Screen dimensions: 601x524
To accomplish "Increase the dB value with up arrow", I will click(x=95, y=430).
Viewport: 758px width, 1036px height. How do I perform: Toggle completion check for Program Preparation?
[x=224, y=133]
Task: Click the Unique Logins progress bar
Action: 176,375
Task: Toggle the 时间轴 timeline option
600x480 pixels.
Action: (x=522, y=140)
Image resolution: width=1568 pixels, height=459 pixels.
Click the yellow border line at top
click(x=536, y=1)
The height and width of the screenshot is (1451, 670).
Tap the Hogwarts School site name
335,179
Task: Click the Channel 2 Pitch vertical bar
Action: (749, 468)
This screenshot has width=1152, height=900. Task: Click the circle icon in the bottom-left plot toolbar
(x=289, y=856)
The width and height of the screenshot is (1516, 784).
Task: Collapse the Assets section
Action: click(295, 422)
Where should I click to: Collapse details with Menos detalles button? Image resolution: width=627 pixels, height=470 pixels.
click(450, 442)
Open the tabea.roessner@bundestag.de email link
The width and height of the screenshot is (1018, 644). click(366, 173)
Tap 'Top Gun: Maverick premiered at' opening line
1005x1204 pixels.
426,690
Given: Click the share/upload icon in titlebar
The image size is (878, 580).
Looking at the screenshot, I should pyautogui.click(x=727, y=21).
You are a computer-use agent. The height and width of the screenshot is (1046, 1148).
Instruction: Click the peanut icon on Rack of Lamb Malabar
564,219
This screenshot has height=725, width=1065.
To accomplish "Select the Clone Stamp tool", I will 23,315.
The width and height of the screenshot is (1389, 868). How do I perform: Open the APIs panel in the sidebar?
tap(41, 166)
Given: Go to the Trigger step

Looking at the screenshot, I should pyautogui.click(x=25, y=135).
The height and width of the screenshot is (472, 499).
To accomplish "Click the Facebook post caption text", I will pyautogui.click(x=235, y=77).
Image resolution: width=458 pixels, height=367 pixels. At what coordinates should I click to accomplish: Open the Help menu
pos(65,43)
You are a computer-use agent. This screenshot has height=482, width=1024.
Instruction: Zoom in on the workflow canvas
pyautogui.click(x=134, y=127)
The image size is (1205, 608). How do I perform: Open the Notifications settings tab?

WHAT YOU SHOULD DO ▸
Copy all of the rows above word for word, changing nothing.

FULL RESPONSE ▸
Screen dimensions: 601x524
To accomplish "Increase the dB value with up arrow", I will click(x=95, y=430).
Viewport: 758px width, 1036px height. How do I perform: Toggle completion check for Program Preparation?
[x=224, y=133]
Task: Click the Unique Logins progress bar
Action: 176,375
Task: Toggle the 时间轴 timeline option
600x480 pixels.
Action: (x=522, y=140)
Image resolution: width=1568 pixels, height=459 pixels.
Click the yellow border line at top
click(x=536, y=1)
The height and width of the screenshot is (1451, 670).
Tap the Hogwarts School site name
335,179
Task: Click the Channel 2 Pitch vertical bar
Action: (749, 468)
This screenshot has width=1152, height=900. Task: Click the circle icon in the bottom-left plot toolbar
(x=289, y=856)
The width and height of the screenshot is (1516, 784).
Task: Collapse the Assets section
Action: click(295, 422)
Where should I click to: Collapse details with Menos detalles button? Image resolution: width=627 pixels, height=470 pixels.
click(450, 442)
Open the tabea.roessner@bundestag.de email link
The width and height of the screenshot is (1018, 644). click(366, 173)
Tap 'Top Gun: Maverick premiered at' opening line
1005x1204 pixels.
426,690
Given: Click the share/upload icon in titlebar
The image size is (878, 580).
Looking at the screenshot, I should pyautogui.click(x=727, y=21).
You are a computer-use agent. The height and width of the screenshot is (1046, 1148).
Instruction: Click the peanut icon on Rack of Lamb Malabar
564,219
This screenshot has height=725, width=1065.
To accomplish "Select the Clone Stamp tool", I will 23,315.
The width and height of the screenshot is (1389, 868). How do I perform: Open the APIs panel in the sidebar?
tap(41, 166)
Given: Go to the Trigger step

Looking at the screenshot, I should pyautogui.click(x=25, y=135).
The height and width of the screenshot is (472, 499).
To accomplish "Click the Facebook post caption text", I will pyautogui.click(x=235, y=77).
Image resolution: width=458 pixels, height=367 pixels. At what coordinates should I click to accomplish: Open the Help menu
pos(65,43)
You are a computer-use agent. This screenshot has height=482, width=1024.
Instruction: Zoom in on the workflow canvas
pyautogui.click(x=134, y=127)
The image size is (1205, 608). How do I perform: Open the Notifications settings tab?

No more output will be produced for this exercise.